Ali James
- Born: Ali James 11 October 1979 (age 46) Rugby, Warwickshire, England
- Height: 5 ft 11 in (1.80 m)
- Weight: 13 st 8 lb (86 kg)
- University: University of Oxford

Rugby union career
- Position: Centre
- Current team: Wasps RFC

Youth career
- Gloucester Academy

Senior career
- Years: Team / Apps / (Points)
- Newbury
- 2007 -: Gloucester Rugby / 1 / (0)
- 2007 -: Moseley (loan)

= Ali James =

English rugby union player

Ali James (born 11 October 1979 in Rugby, Warwickshire) is a sports physiotherapist and former English rugby union footballer.

== Background ==
James was the son of a professional boxer, and began playing rugby at age 13. A product of the Gloucester Rugby Academy, he moved to Newbury before rejoining Gloucester Rugby in the summer of 2007. He played as a centre. During the 2007/08 season he played for Moseley as a loan player.
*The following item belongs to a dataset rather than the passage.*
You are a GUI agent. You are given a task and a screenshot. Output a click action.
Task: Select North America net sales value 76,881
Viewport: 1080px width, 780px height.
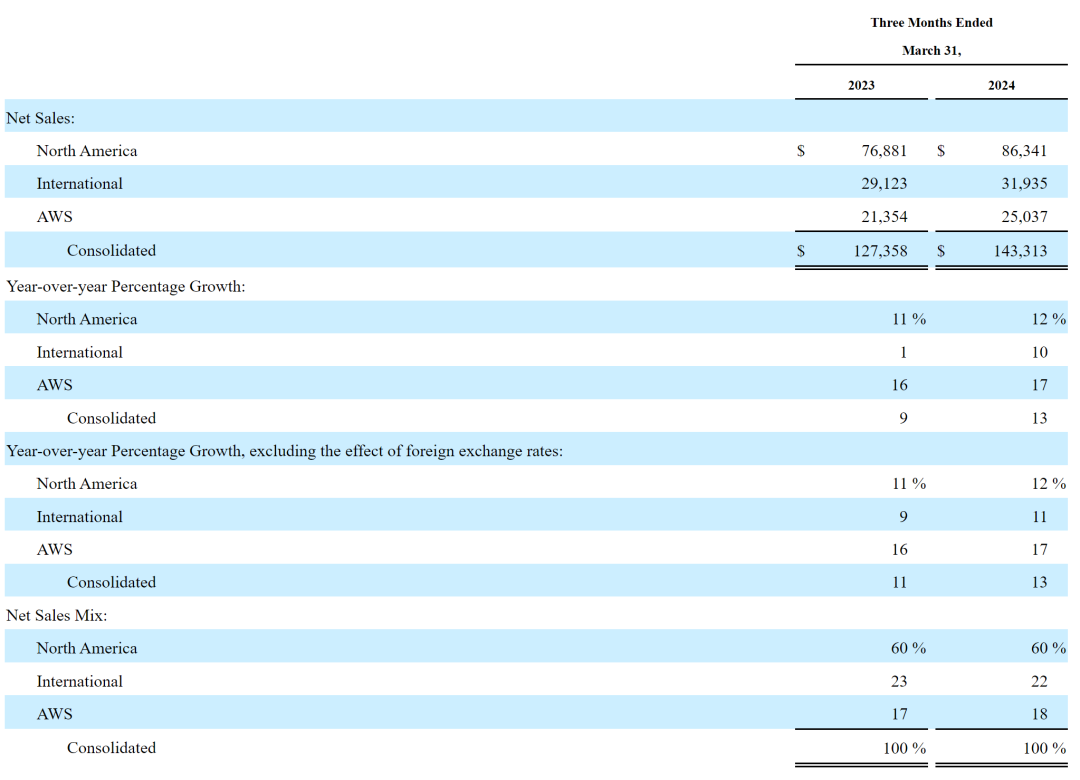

James played professionally while at university for physiotherapy, first studying at the University of the West of England, and later completing a master's degree at Oxford University. While at Oxford, he played centre for the university squad.

In 2012 he joined Wasps as a physiotherapist. Later, he became head of Medical services for the team. During the COVID-19 pandemic, James was credited with using temperature sensing to monitor player's health.